=== CHALLENGE ===
Could you reproduce the article on when to feed your plants in full, word for word?

-- begin SELECTION --

When to Feed Your Plants
Plants don’t just get thirsty – they get hungry, too.
You’ve found the proper site for your garden or containers, nurtured your young starts, and planted them in well-prepared, nutrient rich soil. Now all that’s left to do is water, watch, and wait … or is there something else?
There is: Feeding!
Plants demand a steady supply of sunlight, moisture, and nutrients to thrive. They absorb sunlight through their foliage and draw moisture and nutrients from the soil through their roots.
You’d never not water your garden, and you should feel the same way about feeding. As the soil becomes depleted, you need to add fertilizer, also known as plant food, to replace the lost nutrients your growing plants continue to need.
Properly fed plants develop stronger, more efficient roots. They also grow to become more robust, more beautiful, and more productive than those that aren’t fed. These tips will help you know when to fertilize plants in your garden or containers—but you’ll still want to read and follow the directions on the plant food label.
Start in Springtime
Nutrient-rich soil helps plants put down healthy roots. Prepare your garden or containers in early spring (but after the last frost) with Miracle-Gro® All Purpose Garden Soil or Miracle-Gro® Potting Mix. Both contain continuous-release plant food to give your vegetables, herbs, and flowers a strong start—plus their first serving of vital nutrients, directly at their roots.
Already-established perennial flowers and herbs also need plant food as they begin to emerge at the start of the growing season. Lightly work a granular fertilizer, like Miracle-Gro® Shake ’n Feed® All Purpose Plant Food, into the surface soil around each plant base, being careful not to disturb the roots or new growth, then water thoroughly to release the nutrients into the soil.
Choose Your Feeding Style
When picking a plant food, you’ve got some choices.

-- end SELECTION --
-- begin SUPPLIED MATERIAL --

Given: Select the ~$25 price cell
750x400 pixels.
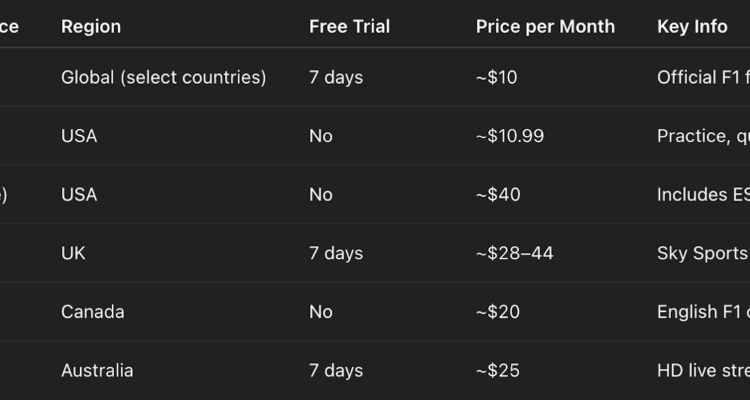Looking at the screenshot, I should (498, 371).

-- end SUPPLIED MATERIAL --

=== TASK ANSWER ===
When to Feed Your Plants
Plants don’t just get thirsty – they get hungry, too.
You’ve found the proper site for your garden or containers, nurtured your young starts, and planted them in well-prepared, nutrient rich soil. Now all that’s left to do is water, watch, and wait … or is there something else?
There is: Feeding!
Plants demand a steady supply of sunlight, moisture, and nutrients to thrive. They absorb sunlight through their foliage and draw moisture and nutrients from the soil through their roots.
You’d never not water your garden, and you should feel the same way about feeding. As the soil becomes depleted, you need to add fertilizer, also known as plant food, to replace the lost nutrients your growing plants continue to need.
Properly fed plants develop stronger, more efficient roots. They also grow to become more robust, more beautiful, and more productive than those that aren’t fed. These tips will help you know when to fertilize plants in your garden or containers—but you’ll still want to read and follow the directions on the plant food label.
Start in Springtime
Nutrient-rich soil helps plants put down healthy roots. Prepare your garden or containers in early spring (but after the last frost) with Miracle-Gro® All Purpose Garden Soil or Miracle-Gro® Potting Mix. Both contain continuous-release plant food to give your vegetables, herbs, and flowers a strong start—plus their first serving of vital nutrients, directly at their roots.
Already-established perennial flowers and herbs also need plant food as they begin to emerge at the start of the growing season. Lightly work a granular fertilizer, like Miracle-Gro® Shake ’n Feed® All Purpose Plant Food, into the surface soil around each plant base, being careful not to disturb the roots or new growth, then water thoroughly to release the nutrients into the soil.
Choose Your Feeding Style
When picking a plant food, you’ve got some choices.